Потом она поставила его на столик и включила штепсель. И опять новое, неведомое ощущение удивило Петра Ивановича, ему казалось, что он стал печкой, и, нагреваясь, он забыл на минуту все: и то, что он стоит на кухне, и что через несколько минут вода закипит, и придет жена, и понесет его на стол к гостям.
Вода закипела в нем, но Зина в это время разговаривала с гостями и забыла о нем. И опять Петру Ивановичу почудилось, что это река, падающая с гор, и что он русло, и река бьется, кипит, несется в нем.
За столом тихо. Шепчутся старушки, многозначительно и даже язвительно посматривая на Зину. И Петр Иванович старался подслушать их шепот, хотя ему и так было известно, что они не верят, не верят, что он исчез, и, вероятно, думают, что он бросил Зину и переехал на другую квартиру.
Зина подняла Петра Ивановича, наклонила его носом вниз и стала разливать чай. И Петру Ивановичу было неприятно, что у него бежит из носа, хотя он и знал, что это кипяток, а не что другое.
Вдруг Зина отошла от стола и повернулась к гостям спиной. Плечи ее стали вздрагивать, и она заплакала тихо-тихо, словно забыв, что сидели гости.
И гости стали говорить всякие утешающие и неуместные слова: "ты молода", и "с кем не случается", и "потом он, вероятно, вернется к тебе, первая жена всегда слаще".
Слова эти, глупые, досадные, злые, вывели его из терпения. И как они только могли подумать, что он может так поступить - бросить жену, никому ничего не сказав, и скрыться. Он не мог выдержать этого и крикнул:
- Я здесь! Здесь, на столе. Возле вас.
Но голос его был по-прежнему не слышен. И он начал дрожать от ярости, смотря на все эти рты, носы и руки. А они бесцеремонно хватали его и подносили к своим чашкам, наклоняя его носом, и жадно пили чай, заедая печеньем. А Зина плакала у окна, стоя к ним спиной, и вздрагивала, словно ей было холодно.
- А чайник-то гудит, - сказала тетка Вера.
- С чего это? Да, верно, поет, как самовар, - сказал дядя Василий Евстафьевич.
- Дай-ка его сюда, я налью себе еще чайку, - сказала тетка Вера.

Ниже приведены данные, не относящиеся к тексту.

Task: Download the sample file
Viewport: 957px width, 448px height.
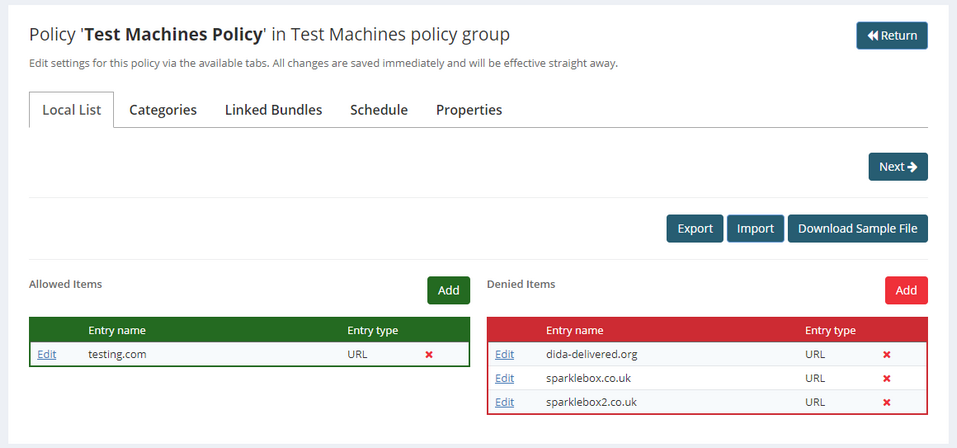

И когда она подняла Петра Ивановича и наклонила, ручка от неосторожности вырвалась у нее, и Петр Иванович упал с грохотом на пол, успев ошпарить колени тетке Вере, и дяде Василию Евстафьевичу, и даже дочерям. И Петр Иванович подумал с радостью: "Вот вам! Вот! Значит, и я могу что-то сделать, я не пассивный предмет, как мне казалось сначала".